なお、主な要因は以下のとおりであります。
・売上高については、第一事業、第二事業、第三事業が好調に推移し、自動車・電池材料事業が前年同期並みとなったため増収となりました。
・営業利益については、売上高の増加による売上総利益が増加したことにより、販売費及び一般管理費の増加があったものの増益となりました。
・経常利益については、営業利益の増加、投資先からの受取配当金の増加等により、持分法による投資損失が発生したものの増益となりました。
・法人税等については、円安の影響で海外子会社の留保利益の円換算額が増加したため、未分配の配当により生じる税金費用見積りが増加したこと等により、増加しました。
・親会社株主に帰属する四半期純利益については、上記要因の結果、減益となりました。
セグメントごとの経営成績は、次のとおりであります。
なお、当第1四半期連結会計期間より、当社グループの第一事業及び第三事業の組織再編を行いました。第一事業は樹脂・難燃剤事業部の樹脂事業を第三事業に移管して難燃剤事業部に改称し、機能建材事業部を第三事業から編入致しました。第三事業は高機能素材事業部を三分割し、それぞれ高機能素材事業部、機能化学品事業部、第一事業から編入した樹脂事業と統合して合成樹脂事業部と致しました。
また、前第1四半期連結累計期間のセグメント情報については、変更後の区分方法により作成したものを記載しております。
セグメントごとの事業内容及び主な取扱商品は次のとおりであります。
売上高は、94億5千7百万円と前年同期の14.1%にあたる11億6千9百万円の増収、セグメント利益につきましては、3億3千9百万円と前年同期の94.3%にあたる1億6千4百万円の増益になりました。
これは主に各取引が以下の通り推移した結果によるものです。
・資源・環境ビジネス事業は、資源関連、環境関連、金属関連ともに好調に推移しました。
・難燃剤事業は、需要が伸長し、好調に推移しました。
・機能建材事業は、断熱材や防水材は需要が持ち直し、好調に推移したものの、内装材は前年同期並みに推移しました。
売上高は、151億8千8百万円と前年同期の24.1%にあたる29億4千6百万円の増収、セグメント利益につきましては、6億1千万円と前年同期の10.3%にあたる5千7百万円の増益になりました。

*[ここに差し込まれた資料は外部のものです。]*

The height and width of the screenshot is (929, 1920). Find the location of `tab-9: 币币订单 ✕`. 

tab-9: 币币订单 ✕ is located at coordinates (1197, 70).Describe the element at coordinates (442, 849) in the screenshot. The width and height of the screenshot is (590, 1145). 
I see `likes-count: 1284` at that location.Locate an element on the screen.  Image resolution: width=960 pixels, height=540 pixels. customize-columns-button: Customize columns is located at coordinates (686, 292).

これは主に各取引が以下の通り推移した結果によるものです。
・国内向けベースオイル・添加剤及び中国向けベースオイル・添加剤は需要が伸長し、好調に推移しました。
・中国潤滑油事業は、冷凍機油は前年同期並みに推移したものの、建機純正オイルは低調に推移しました。
売上高は、139億3千9百万円と前年同期の17.2%にあたる20億4千1百万円の増収、セグメント利益につきましては、2億5千3百万円と前年同期の7.1%にあたる1千6百万円の増益になりました。

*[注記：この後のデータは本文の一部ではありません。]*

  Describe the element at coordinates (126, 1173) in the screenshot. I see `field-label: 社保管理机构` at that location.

これは主に各取引が以下の通り推移した結果によるものです。
・高機能素材事業は、フィルム製品は好調に推移したものの、印刷原材料は前年同期並みに推移しました。
・機能化学品事業は、粘接着剤は好調に推移したものの、製紙薬剤は前年同期並みに推移しました。
・合成樹脂事業は、合成樹脂原料、合成樹脂製品ともに前年同期並みに推移しました。
売上高は、13億5千9百万円と前年同期の1.0%にあたる1千3百万円の減収、セグメント損失が、1億6千4百万円と前年同期から1億9千9百万円の減益(前年同期は3千4百万円の利益)になりました。
これは主に以下の通り推移した結果によるものです。
・自動車事業は、持分法適用会社において損失を計上したことにより、減益となりました。
・電池材料事業は、自動車用などの電池材料販売は低調に推移しました。
当社グループの財政状態は、次のとおりであります。
当第1四半期連結会計期間末の総資産は、828億7千1百万円と前連結会計年度末の8.4%にあたる64億5千6百万円の増加となりました。負債は、477億7千4百万円と前連結会計年度末の18.1%にあたる73億2千6百万円の増加となり、また、純資産は350億9千7百万円と前連結会計年度末の2.4%にあたる8億7千万円の減少となりました。
この結果、自己資本比率は41.8%となりました。
なお、主な要因は以下のとおりであります。
・総資産については、業績が好調に推移したことにより、主に売上債権が前連結会計年度末の12.1%にあたる54億2千3百万円の増加となったことによるものであります。
・負債については、主に仕入債務と短期借入金の増加により、流動負債が前連結会計年度末の19.8%にあたる70億9千8百万円の増加となったことによるものであります。
・純資産については、主に剰余金の配当を行ったことにより、利益剰余金が前連結会計年度末の9.9%にあたる23億5千3百万円の減少となったことによるものであります。
当第1四半期連結会計期間において、経営上の重要な契約等の決定又は締結等はありません。